━━━━━ RECORDS SHOWN ━━━━━

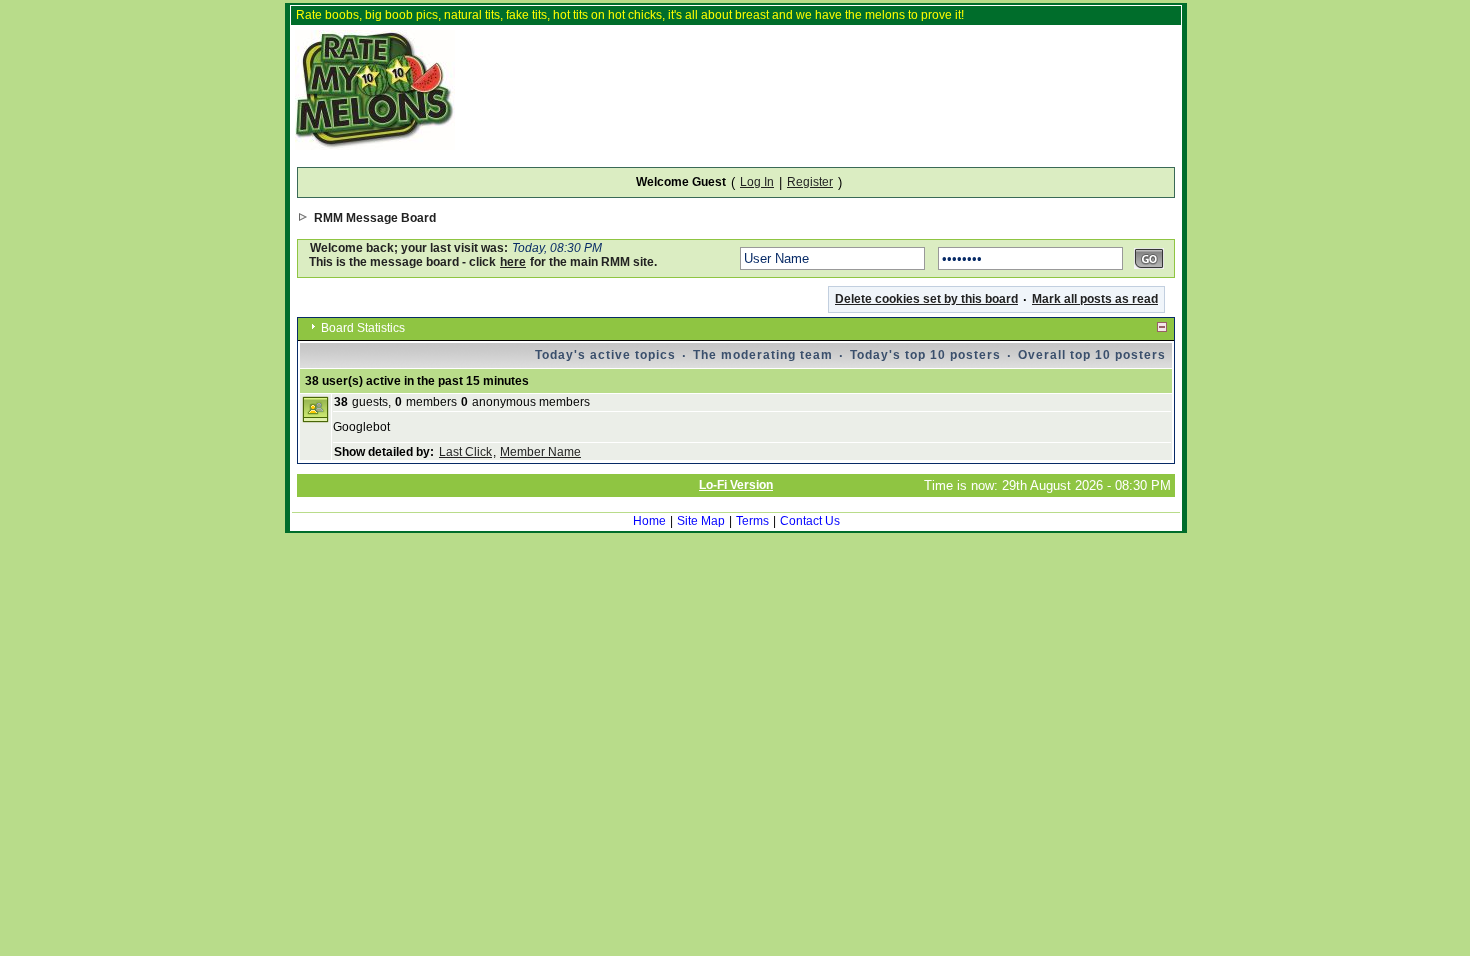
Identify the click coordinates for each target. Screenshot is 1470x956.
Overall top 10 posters (1092, 355)
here (513, 262)
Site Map (701, 521)
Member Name (540, 452)
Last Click (465, 452)
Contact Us (810, 521)
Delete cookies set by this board (926, 299)
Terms (752, 521)
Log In (757, 182)
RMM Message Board (375, 218)
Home (649, 521)
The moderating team (763, 355)
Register (810, 182)
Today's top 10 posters (925, 355)
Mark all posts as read (1095, 299)
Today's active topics (605, 355)
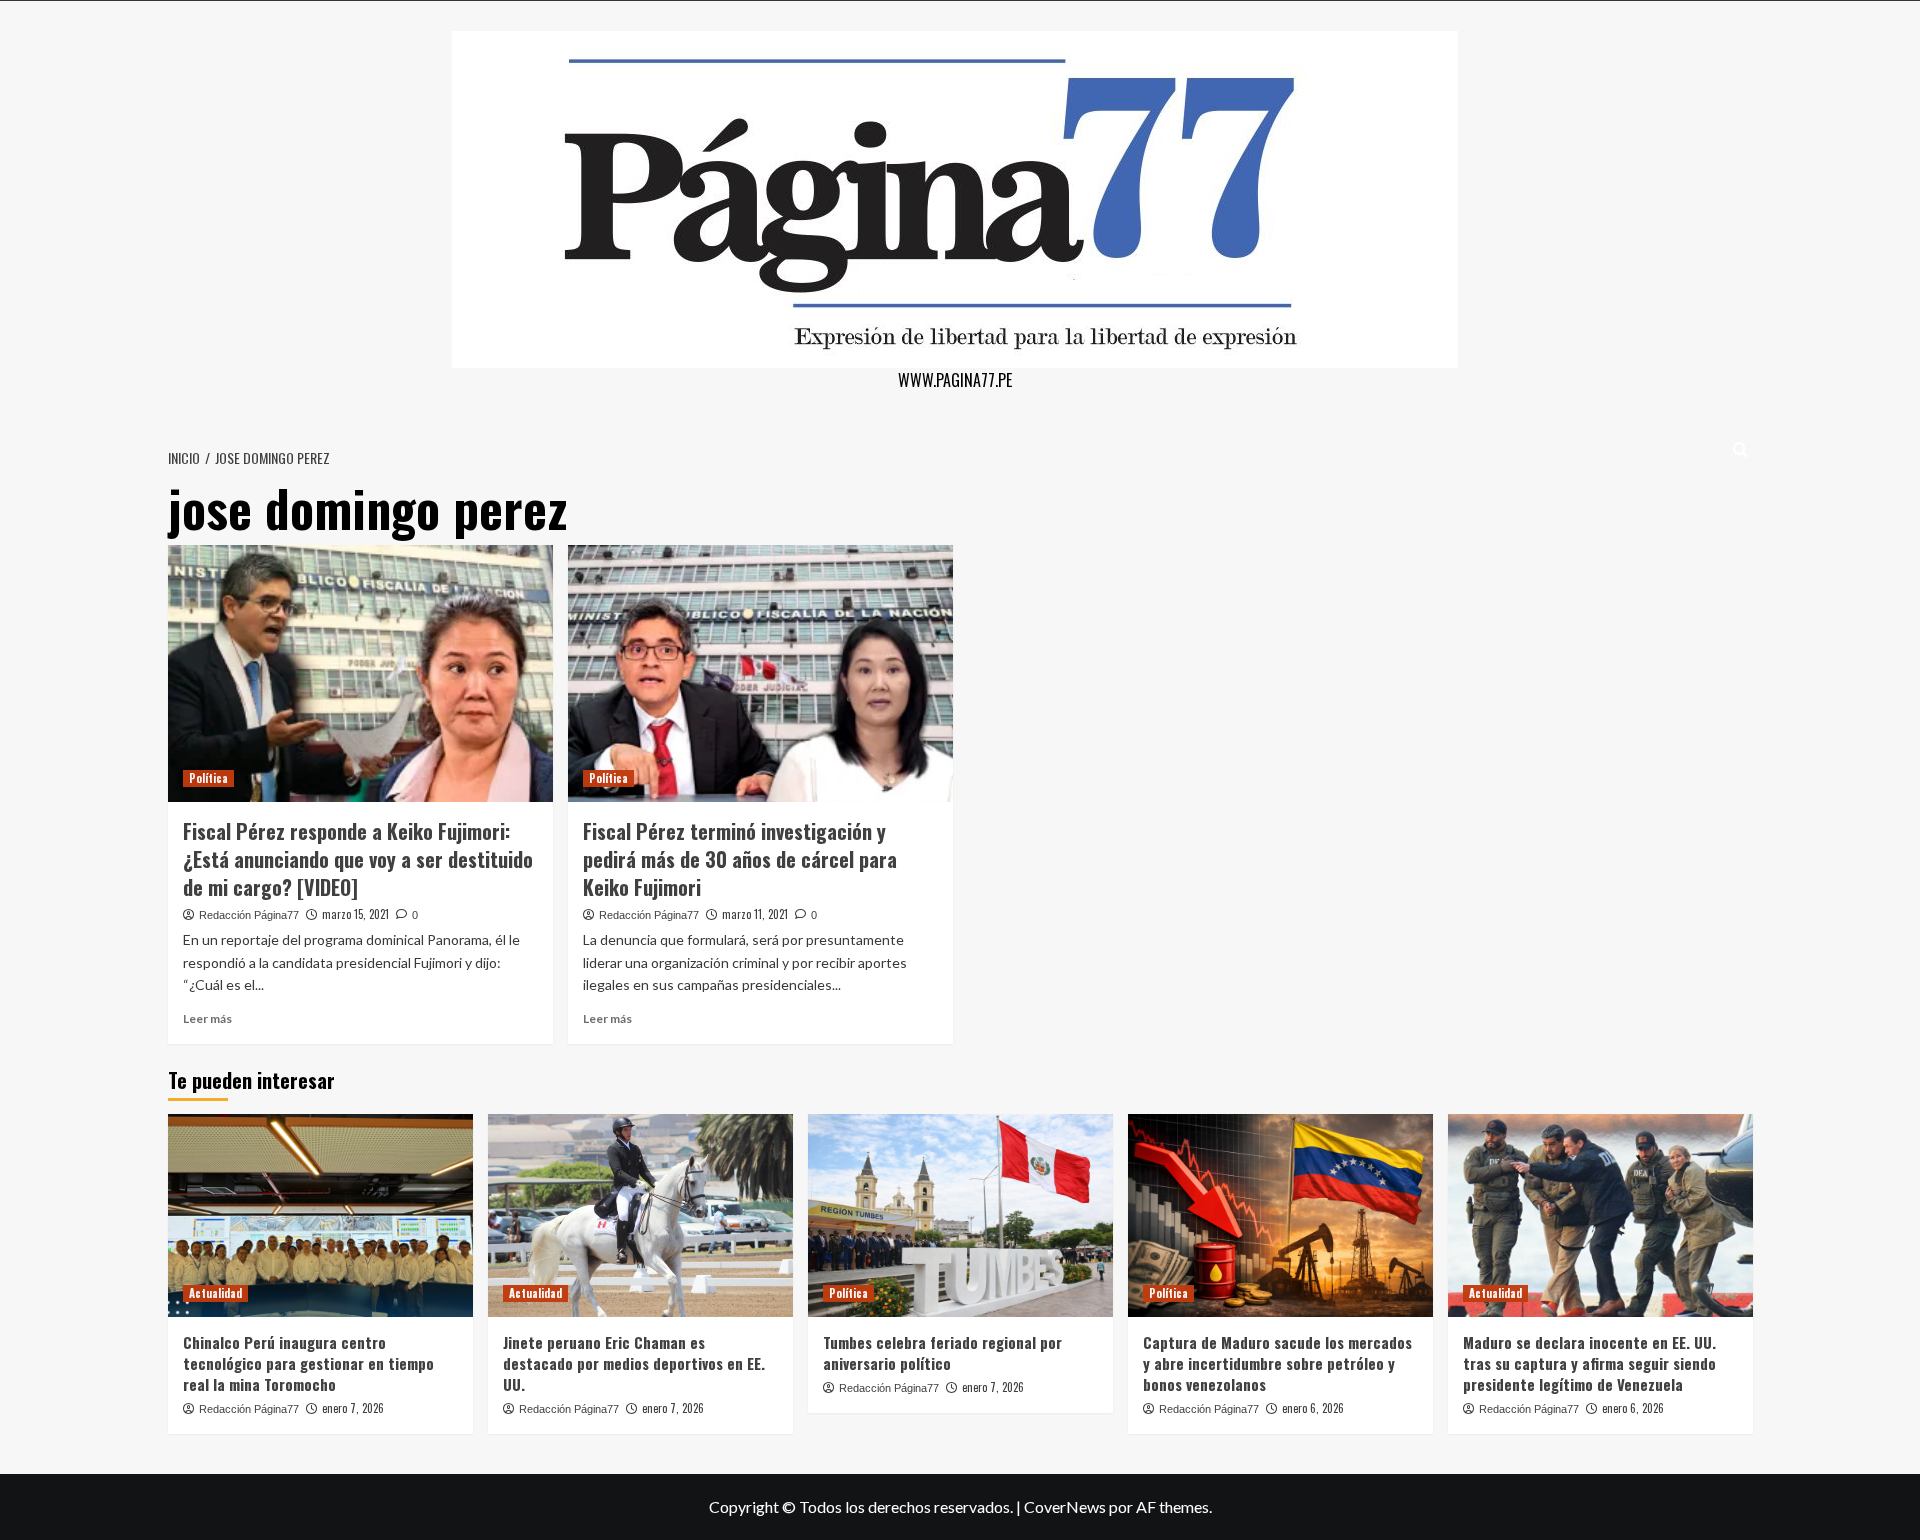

━━━━━

● **EXERCISE INSTRUCTIONS**
Retype all the data exactly, please, without pictures.

● **RESPONSE AREA**
Identify the click coordinates for each target. Screenshot is 1470x956.
Overall top 10 posters (1092, 355)
here (513, 262)
Site Map (701, 521)
Member Name (540, 452)
Last Click (465, 452)
Contact Us (810, 521)
Delete cookies set by this board (926, 299)
Terms (752, 521)
Log In (757, 182)
RMM Message Board (375, 218)
Home (649, 521)
The moderating team (763, 355)
Register (810, 182)
Today's top 10 posters (925, 355)
Mark all posts as read (1095, 299)
Today's active topics (605, 355)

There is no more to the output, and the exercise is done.